#### SUPPLIED INFORMATION

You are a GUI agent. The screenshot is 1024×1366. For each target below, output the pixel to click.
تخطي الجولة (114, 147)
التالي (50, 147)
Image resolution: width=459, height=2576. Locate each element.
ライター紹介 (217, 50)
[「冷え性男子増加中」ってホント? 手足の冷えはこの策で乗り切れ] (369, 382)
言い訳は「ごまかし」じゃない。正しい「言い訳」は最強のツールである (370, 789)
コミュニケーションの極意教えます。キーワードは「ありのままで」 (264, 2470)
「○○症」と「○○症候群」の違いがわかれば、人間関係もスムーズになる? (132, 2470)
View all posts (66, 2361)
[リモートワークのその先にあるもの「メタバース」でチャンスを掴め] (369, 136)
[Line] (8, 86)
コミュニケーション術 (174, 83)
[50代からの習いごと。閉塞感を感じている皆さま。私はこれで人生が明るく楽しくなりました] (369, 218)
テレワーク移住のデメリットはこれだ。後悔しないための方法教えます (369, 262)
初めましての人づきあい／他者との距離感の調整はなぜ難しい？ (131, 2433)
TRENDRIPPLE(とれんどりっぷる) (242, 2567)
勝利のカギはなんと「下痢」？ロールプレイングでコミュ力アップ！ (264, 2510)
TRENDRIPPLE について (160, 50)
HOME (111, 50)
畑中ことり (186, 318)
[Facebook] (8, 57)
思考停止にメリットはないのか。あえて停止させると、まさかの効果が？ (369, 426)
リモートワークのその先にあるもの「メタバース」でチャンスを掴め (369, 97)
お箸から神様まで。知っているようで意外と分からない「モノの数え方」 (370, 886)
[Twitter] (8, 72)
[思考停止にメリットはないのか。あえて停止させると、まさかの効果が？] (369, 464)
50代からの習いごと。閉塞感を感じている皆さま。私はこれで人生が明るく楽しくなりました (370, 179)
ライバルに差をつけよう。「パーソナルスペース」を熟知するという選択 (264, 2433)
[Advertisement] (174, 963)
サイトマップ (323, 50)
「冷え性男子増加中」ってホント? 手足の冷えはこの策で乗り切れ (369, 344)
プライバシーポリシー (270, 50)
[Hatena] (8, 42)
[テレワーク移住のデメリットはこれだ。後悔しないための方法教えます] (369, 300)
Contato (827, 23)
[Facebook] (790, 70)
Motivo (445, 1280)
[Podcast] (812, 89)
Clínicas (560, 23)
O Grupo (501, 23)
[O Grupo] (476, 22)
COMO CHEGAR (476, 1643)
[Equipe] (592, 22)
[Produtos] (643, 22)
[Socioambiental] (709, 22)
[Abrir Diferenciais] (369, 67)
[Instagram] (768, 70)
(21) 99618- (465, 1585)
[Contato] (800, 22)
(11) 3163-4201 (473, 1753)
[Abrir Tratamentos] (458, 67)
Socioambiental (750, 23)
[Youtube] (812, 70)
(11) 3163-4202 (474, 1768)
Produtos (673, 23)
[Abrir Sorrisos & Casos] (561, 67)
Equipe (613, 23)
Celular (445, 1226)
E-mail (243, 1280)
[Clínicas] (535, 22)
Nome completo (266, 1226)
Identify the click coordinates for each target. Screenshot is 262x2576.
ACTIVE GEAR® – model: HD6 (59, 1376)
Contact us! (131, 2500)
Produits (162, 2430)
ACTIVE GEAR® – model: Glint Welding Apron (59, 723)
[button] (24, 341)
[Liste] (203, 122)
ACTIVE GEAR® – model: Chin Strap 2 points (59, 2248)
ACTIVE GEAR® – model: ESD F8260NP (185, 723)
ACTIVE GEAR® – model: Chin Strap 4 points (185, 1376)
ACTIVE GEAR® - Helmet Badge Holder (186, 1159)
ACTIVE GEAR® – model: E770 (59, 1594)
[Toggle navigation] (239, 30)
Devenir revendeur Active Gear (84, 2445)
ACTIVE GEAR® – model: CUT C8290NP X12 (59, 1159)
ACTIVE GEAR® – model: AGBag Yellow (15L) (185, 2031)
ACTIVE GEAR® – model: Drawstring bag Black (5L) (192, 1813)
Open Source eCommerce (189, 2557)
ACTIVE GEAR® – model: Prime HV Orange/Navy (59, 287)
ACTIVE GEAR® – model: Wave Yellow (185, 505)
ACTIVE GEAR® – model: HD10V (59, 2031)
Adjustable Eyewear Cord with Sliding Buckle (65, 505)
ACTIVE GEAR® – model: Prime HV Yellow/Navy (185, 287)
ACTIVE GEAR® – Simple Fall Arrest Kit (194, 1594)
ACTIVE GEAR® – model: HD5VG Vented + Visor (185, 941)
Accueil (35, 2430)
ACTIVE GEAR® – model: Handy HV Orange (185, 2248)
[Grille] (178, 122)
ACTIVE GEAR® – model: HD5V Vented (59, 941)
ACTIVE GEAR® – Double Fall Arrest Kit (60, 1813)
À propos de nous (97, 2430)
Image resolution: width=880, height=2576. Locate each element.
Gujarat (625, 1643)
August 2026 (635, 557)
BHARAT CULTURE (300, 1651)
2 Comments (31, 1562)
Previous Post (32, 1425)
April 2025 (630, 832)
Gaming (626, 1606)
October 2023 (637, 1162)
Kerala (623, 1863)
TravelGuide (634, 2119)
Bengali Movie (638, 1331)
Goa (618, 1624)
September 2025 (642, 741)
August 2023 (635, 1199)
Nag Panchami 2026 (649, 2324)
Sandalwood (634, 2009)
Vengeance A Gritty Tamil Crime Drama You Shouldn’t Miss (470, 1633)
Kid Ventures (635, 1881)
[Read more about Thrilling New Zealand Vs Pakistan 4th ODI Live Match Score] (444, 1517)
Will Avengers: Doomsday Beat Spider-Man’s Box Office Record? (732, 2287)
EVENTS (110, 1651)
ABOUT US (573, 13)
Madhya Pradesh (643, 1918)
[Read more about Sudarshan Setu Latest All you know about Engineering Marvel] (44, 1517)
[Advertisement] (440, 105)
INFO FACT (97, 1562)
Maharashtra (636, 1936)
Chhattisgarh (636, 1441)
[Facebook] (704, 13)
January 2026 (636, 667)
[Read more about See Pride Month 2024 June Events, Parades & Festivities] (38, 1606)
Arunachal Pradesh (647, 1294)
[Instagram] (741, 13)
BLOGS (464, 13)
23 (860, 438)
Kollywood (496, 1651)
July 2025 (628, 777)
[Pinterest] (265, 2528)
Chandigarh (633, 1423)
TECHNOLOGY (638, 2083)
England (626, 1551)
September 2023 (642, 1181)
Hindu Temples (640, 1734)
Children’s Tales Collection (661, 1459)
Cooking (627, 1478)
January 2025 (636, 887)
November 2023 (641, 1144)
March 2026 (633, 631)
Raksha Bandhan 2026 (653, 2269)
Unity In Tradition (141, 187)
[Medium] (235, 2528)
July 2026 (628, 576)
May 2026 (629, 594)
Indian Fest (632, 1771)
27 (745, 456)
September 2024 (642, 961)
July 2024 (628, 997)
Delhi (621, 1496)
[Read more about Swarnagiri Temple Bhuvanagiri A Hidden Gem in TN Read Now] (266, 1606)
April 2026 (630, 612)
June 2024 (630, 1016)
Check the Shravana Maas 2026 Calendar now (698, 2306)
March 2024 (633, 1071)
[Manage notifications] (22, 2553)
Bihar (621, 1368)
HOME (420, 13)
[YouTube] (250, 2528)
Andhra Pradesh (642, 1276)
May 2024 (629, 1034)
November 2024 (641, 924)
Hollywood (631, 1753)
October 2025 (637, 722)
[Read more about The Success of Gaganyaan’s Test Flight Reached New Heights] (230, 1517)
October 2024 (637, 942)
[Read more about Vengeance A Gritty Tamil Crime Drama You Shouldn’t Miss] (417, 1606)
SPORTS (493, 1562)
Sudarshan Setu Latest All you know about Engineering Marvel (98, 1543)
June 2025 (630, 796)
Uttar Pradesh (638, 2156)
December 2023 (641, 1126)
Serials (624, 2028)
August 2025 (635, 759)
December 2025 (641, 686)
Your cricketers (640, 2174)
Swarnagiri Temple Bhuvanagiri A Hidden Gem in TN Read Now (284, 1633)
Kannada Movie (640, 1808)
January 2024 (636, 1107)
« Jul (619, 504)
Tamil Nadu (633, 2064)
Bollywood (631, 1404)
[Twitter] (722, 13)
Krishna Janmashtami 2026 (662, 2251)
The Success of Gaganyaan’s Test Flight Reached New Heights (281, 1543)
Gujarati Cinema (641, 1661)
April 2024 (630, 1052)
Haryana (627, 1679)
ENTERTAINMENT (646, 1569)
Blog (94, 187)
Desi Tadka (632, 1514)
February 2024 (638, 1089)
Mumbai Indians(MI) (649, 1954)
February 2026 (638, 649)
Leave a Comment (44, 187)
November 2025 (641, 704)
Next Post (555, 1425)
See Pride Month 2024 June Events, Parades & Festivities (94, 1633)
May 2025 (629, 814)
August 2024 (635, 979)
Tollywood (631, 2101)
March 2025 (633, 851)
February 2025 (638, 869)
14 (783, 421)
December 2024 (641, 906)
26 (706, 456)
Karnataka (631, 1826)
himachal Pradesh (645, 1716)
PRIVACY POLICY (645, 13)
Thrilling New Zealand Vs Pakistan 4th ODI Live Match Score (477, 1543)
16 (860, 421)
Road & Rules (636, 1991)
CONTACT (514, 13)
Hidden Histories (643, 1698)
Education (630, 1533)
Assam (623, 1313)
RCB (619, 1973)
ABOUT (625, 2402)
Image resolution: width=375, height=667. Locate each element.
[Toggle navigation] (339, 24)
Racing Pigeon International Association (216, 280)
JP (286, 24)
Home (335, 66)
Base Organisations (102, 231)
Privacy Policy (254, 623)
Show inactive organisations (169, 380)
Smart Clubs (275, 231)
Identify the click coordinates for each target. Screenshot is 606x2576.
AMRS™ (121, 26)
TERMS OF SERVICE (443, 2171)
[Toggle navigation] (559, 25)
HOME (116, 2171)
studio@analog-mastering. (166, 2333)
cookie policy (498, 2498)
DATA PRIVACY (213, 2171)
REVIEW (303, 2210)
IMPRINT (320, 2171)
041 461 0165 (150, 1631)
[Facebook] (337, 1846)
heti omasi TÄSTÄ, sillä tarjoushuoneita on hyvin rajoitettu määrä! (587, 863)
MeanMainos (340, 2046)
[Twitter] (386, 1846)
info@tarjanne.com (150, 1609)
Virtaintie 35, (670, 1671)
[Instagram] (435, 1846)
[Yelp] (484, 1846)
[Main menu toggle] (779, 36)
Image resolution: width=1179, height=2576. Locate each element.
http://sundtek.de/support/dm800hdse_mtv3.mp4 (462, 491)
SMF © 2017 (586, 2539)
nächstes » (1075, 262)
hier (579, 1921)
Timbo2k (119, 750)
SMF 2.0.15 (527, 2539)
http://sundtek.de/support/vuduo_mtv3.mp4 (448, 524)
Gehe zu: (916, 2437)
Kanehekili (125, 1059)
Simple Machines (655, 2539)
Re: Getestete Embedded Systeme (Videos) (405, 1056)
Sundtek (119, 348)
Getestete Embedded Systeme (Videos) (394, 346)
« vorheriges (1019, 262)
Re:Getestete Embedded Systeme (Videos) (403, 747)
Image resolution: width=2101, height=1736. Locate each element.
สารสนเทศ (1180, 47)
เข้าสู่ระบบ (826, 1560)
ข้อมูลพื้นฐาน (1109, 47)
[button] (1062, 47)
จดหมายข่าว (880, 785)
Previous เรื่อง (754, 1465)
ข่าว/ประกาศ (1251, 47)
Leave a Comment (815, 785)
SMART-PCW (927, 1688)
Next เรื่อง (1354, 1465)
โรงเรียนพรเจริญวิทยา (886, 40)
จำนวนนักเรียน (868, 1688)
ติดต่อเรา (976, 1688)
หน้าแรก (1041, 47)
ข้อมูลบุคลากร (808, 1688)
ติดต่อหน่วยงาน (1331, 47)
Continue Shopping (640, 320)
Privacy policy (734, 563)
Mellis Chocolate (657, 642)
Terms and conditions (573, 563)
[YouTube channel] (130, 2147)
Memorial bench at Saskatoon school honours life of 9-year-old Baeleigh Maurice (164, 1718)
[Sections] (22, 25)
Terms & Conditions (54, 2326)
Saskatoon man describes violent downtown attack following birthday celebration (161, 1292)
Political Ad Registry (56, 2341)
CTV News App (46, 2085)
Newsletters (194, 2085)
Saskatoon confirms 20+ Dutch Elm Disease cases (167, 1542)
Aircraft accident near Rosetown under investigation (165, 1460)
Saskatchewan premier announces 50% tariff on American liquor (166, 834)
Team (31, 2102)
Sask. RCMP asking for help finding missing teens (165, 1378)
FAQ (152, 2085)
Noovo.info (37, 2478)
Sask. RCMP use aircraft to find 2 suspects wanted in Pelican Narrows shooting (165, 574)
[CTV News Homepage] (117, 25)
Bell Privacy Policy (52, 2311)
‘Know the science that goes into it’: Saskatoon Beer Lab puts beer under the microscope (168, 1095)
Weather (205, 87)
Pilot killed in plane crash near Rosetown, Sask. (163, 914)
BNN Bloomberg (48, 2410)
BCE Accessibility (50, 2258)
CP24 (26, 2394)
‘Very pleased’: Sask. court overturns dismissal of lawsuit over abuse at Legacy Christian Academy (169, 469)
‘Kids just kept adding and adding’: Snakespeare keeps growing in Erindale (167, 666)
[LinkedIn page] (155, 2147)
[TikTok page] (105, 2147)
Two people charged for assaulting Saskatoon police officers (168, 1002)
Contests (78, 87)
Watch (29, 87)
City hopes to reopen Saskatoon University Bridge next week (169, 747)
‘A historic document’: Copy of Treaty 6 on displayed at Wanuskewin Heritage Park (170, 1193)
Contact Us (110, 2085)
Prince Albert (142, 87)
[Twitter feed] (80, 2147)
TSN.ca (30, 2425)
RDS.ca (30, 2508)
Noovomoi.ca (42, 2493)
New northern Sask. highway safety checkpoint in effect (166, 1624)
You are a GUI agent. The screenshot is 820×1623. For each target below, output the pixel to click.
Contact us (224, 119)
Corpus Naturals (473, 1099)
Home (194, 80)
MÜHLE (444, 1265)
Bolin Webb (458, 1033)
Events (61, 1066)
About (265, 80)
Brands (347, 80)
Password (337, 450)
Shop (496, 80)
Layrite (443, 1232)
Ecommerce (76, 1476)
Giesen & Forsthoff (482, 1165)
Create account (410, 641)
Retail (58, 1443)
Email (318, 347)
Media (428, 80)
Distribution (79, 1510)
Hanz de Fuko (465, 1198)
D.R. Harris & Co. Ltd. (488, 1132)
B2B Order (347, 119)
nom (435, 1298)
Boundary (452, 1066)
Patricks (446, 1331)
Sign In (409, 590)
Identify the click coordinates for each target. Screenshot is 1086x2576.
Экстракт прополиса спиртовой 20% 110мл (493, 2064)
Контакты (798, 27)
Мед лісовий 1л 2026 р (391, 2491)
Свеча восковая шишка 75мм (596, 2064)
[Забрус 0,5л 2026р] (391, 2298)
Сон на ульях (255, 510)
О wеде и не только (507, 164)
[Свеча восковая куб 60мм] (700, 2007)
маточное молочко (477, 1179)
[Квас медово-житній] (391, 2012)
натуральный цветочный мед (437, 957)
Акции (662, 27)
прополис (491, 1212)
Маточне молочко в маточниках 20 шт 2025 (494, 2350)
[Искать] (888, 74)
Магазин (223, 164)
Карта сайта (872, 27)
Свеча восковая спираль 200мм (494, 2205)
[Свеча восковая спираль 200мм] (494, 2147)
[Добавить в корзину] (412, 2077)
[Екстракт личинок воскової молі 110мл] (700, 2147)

########

• TASK ITEM: From the data above, return every line from the line that has "Saskatchewan premier announces" up to and including the line that has "City hopes to", exactly.

• SOLUTION TO THE EXERCISE:
Saskatchewan premier announces 50% tariff on American liquor (166, 834)
Team (31, 2102)
Sask. RCMP asking for help finding missing teens (165, 1378)
FAQ (152, 2085)
Noovo.info (37, 2478)
Sask. RCMP use aircraft to find 2 suspects wanted in Pelican Narrows shooting (165, 574)
[CTV News Homepage] (117, 25)
Bell Privacy Policy (52, 2311)
‘Know the science that goes into it’: Saskatoon Beer Lab puts beer under the microscope (168, 1095)
Weather (205, 87)
Pilot killed in plane crash near Rosetown, Sask. (163, 914)
BNN Bloomberg (48, 2410)
BCE Accessibility (50, 2258)
CP24 (26, 2394)
‘Very pleased’: Sask. court overturns dismissal of lawsuit over abuse at Legacy Christian Academy (169, 469)
‘Kids just kept adding and adding’: Snakespeare keeps growing in Erindale (167, 666)
[LinkedIn page] (155, 2147)
[TikTok page] (105, 2147)
Two people charged for assaulting Saskatoon police officers (168, 1002)
Contests (78, 87)
Watch (29, 87)
City hopes to reopen Saskatoon University Bridge next week (169, 747)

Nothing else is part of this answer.